OHAIMay 29, 2019

Definitively Identifying an Inherent Limitation to Actual Cognition

arXiv:1905.13010v2
Originality Highly original
AI Analysis

This work addresses a foundational issue in philosophy of mind and AI by providing a rigorous limitation on cognition without relying on empirically contradicted assumptions.

The paper tackles the problem of applying Gödel's incompleteness theorems to human cognition by avoiding unrealistic assumptions of infallibility and purely formal reasoning, and presents a novel methodology that establishes a definitive limitation applicable to real-world entities like individuals or groups.
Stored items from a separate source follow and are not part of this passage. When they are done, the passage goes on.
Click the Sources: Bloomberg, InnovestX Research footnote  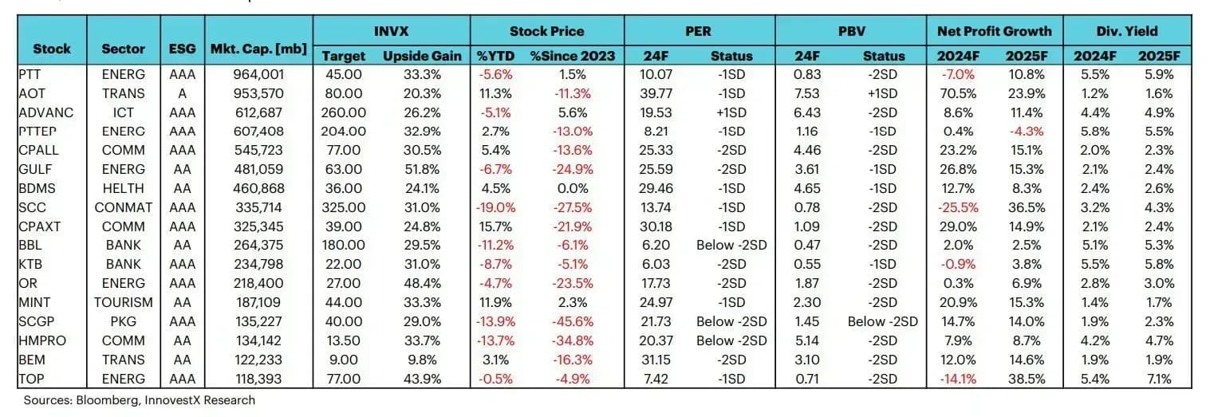(x=140, y=400)
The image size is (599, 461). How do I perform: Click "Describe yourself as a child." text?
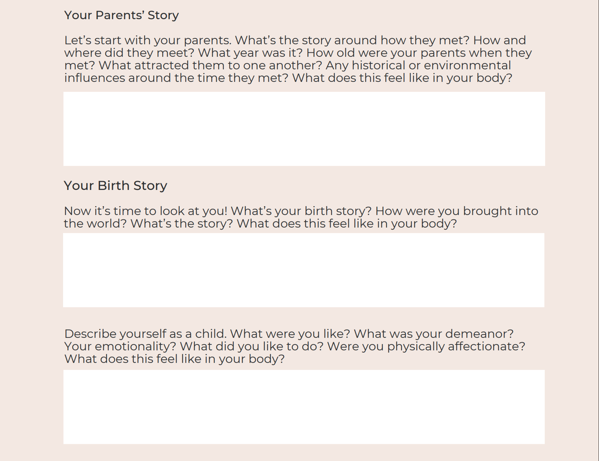pos(145,334)
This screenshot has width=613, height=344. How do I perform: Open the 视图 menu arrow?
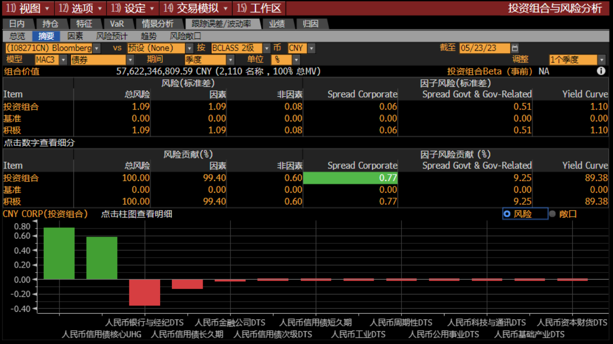coord(47,8)
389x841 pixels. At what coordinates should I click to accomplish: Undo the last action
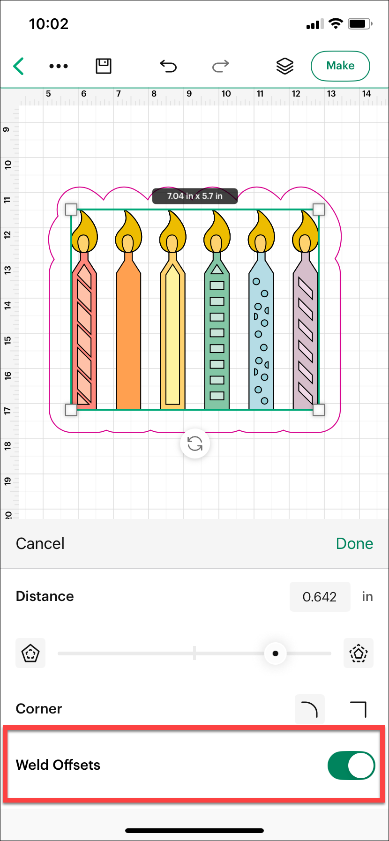point(168,66)

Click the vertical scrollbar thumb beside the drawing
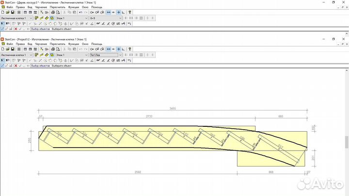tap(346, 142)
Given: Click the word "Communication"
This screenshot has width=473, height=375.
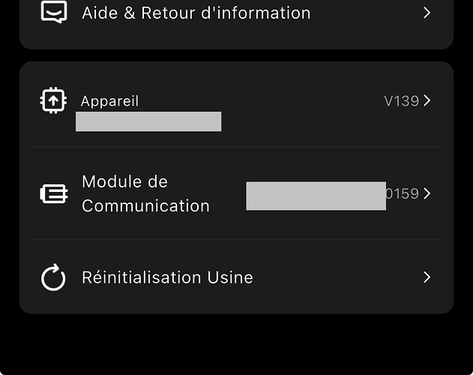Looking at the screenshot, I should pos(145,206).
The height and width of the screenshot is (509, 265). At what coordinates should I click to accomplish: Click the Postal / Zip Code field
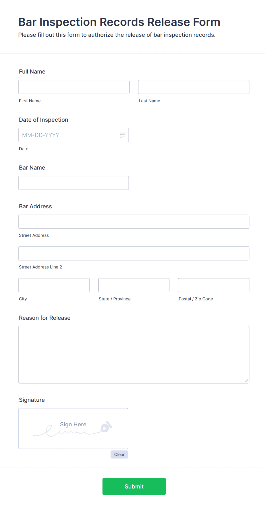coord(213,285)

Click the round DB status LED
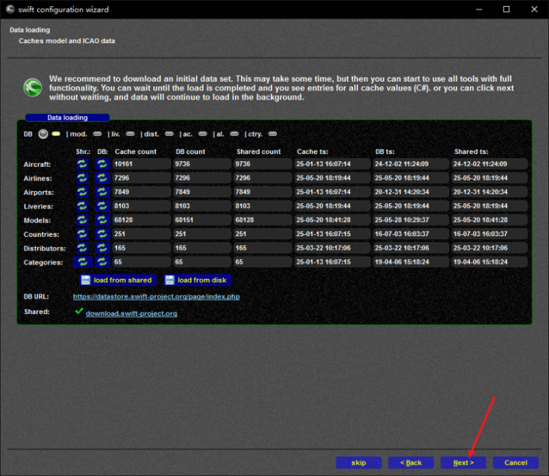point(43,134)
A century ago, discoveries of a serious kind of logical error made separately by several leading mathematicians led to acceptance of a sharply enhanced standard for rigor within what ultimately became the foundation for Computer Science. By 1931, Godel had obtained a definitive and remarkable result: an inherent limitation to that foundation. The resulting limitation is not applicable to actual human cognition, to even the smallest extent, unless both of these extremely brittle assumptions hold: humans are infallible reasoners and reason solely via formal inference rules. Both assumptions are contradicted by empirical data from well-known Cognitive Science experiments. This article investigates how a novel multi-part methodology recasts computability theory within Computer Science to obtain a definitive limitation whose application to human cognition avoids assumptions contradicting empirical data. The limitation applies to individual humans, to finite sets of humans, and more generally to any real-world entity.